As a subscriber I checked this out for you with the LeLingo.fr bilingual helpline. The devis is a contract between the parties. Your husband does not have to sign it because the devis itself, properly formulated on headed business paper, is his half of the contract. he is offering to do the stated work.
However, there are some important points to check:
1.The devis should have mentioned a period of validity, usually on month from the date on the devis. Did your husband's devis state this?
2. You say she phoned well over a month after the date of the devis and your husband gave an 'oral' agreement to do the work and gave a start date. This is also a contract, albeit oral, between the parties though difficult to enforce in law.
3. Most importantly however, when she returned the devis signed does it have: Her full signature, the date she signed AND the words "Bon pour accord" in her handwriting? To be a valid contract it must have these three elements.

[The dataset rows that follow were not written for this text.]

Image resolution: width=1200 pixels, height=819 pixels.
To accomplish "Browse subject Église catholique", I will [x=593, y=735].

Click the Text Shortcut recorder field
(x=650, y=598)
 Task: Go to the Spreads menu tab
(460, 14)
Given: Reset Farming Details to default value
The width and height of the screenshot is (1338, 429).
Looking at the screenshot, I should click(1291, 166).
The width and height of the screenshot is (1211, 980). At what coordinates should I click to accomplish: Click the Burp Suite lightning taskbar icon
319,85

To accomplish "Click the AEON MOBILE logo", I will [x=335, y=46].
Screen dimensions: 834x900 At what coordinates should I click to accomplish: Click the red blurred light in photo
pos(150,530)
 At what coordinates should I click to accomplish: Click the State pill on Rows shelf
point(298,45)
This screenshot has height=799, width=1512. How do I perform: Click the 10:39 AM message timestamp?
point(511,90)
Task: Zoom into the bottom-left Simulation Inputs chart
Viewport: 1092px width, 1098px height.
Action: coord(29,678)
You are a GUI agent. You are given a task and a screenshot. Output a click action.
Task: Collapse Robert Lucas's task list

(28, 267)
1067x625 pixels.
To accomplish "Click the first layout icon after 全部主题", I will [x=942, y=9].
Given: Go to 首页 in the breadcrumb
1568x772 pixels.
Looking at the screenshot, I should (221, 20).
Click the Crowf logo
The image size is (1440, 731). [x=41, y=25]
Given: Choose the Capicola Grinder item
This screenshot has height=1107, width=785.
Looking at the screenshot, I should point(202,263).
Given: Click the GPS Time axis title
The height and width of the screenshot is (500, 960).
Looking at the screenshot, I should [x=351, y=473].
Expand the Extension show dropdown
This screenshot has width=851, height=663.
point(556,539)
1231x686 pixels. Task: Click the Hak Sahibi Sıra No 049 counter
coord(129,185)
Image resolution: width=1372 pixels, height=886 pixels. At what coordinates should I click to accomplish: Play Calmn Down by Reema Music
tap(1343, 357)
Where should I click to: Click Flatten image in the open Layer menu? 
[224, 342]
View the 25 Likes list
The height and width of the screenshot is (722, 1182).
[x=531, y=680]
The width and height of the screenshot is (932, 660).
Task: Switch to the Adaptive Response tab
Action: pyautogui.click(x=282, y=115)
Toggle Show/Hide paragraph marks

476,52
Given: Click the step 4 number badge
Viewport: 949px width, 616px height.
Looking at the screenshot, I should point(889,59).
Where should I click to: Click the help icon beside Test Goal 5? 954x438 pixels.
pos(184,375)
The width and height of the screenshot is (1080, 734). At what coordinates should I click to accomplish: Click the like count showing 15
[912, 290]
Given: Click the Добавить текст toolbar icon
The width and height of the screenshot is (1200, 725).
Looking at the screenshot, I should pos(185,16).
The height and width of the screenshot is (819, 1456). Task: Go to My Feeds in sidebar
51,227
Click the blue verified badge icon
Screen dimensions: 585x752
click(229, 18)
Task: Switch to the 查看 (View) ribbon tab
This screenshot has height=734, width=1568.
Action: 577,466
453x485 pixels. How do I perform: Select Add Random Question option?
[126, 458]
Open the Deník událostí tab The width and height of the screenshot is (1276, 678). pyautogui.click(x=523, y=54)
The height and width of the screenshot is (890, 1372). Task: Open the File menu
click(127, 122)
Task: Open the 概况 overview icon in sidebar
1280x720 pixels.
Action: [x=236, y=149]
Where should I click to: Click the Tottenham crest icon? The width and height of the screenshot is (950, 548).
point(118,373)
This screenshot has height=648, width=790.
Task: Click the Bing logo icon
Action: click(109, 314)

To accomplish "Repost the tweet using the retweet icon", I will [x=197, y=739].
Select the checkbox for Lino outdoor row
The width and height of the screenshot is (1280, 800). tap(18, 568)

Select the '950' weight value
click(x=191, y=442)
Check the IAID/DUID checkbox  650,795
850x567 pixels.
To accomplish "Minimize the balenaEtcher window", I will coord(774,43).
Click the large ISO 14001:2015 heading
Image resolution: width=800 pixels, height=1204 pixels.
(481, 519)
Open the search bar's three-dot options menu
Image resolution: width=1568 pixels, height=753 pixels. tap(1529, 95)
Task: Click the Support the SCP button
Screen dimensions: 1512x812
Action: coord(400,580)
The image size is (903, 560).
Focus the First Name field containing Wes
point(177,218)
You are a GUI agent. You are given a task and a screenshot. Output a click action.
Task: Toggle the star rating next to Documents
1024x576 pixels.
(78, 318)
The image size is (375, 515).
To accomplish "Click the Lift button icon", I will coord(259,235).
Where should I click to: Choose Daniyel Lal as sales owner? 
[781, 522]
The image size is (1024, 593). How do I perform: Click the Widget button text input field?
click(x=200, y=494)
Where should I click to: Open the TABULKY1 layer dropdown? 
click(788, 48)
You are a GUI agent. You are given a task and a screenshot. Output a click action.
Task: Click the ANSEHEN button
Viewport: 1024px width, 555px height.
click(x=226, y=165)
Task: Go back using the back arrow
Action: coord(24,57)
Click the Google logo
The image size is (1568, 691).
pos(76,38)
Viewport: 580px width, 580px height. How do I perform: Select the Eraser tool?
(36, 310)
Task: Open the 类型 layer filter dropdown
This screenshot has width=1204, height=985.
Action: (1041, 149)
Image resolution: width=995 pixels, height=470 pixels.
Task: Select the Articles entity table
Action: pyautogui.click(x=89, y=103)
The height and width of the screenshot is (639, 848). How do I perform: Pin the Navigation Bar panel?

If these handwritten words are not present then the devis is not legally binding on your husband.
That's a very interesting point Robert and would love to know the answer. I am under the impression it does but do not know definitively - any one know the French law?
Actually Shirley, that is the point, if a 'devis' has been signed both sides are obliged to complete their side of it. That is why, quite rightly, Jayne is trying to find out her legal obligations and options.
Just out of interest, if no Terms and Conditions are offered at the time of Devis being signed, does a default set of T&C's come into effect. I.E. does the Chambre de Metiers have a recognised standard?
If they do, them getting hold of a copy may prove useful. It may well cover "unreasonable" behaviour by either side for example...just a thought
That was the whole point of the post Nick. We do not want or need someone like this. He was not going to start the job after that so I needed to know what would be the worst case scenario, just in case she was a professional at this sort of thing.
Most of our French clients are through recommendation and she wasnt, which indicated to me that she had exhausted her local artisans and was trying an English one who did not know about her. I felt she might not have paid too.
Patrick, I agree. And now I am prepared with paperwork at the ready should we hear anything.
Shirley, UK law does not apply over here. A Devis is an offer of goods and/or service at a fixed price. It is considered to be the contract, and once accepted & signed (within the terms and conditions of the offer) by the client it is legally binding and you are obliged to provide the goods and/or services offered. In a similar manner, the client who has accepted the offer is obliged to pay the amount quoted in the manner stipulated in the terms and conditions.
It is also obligatory that a copy of your standard terms and conditions are provided with the Devis.
Jayne, In this particular instance, there is no point drawing attention to the situation by going to any authorities, because the first thing she will do is come after you. If she is not complaining at this stage better to let sleeping dogs lie, and on the very slim chance that she decides to complain, just be ready with the appropriate reason for not continuing the works.
Remember this is France, and if you stir up a hornet's nest, expect to get stung !
Do you really need a client like that ? Is it likely she'll ever pay for the work ?!
Shirley, I agree, I will not let him touch it. Just wanted to protect him from her.
No Ron, I would not let my husband do the job. There are far too many risks and we need to earn a living. This is one that is better to walk away from.
I am sure her neighbours and other people around her are far more duty bound than an electrician doing a one off job to notify the appropriate people. And I see no reason at all that just because of her condition he should do it at cost, that is just ridiculous. Anyway I have received plenty of good suggestions from SFNers and I will leave it at that. We would never see eye to eye on this one.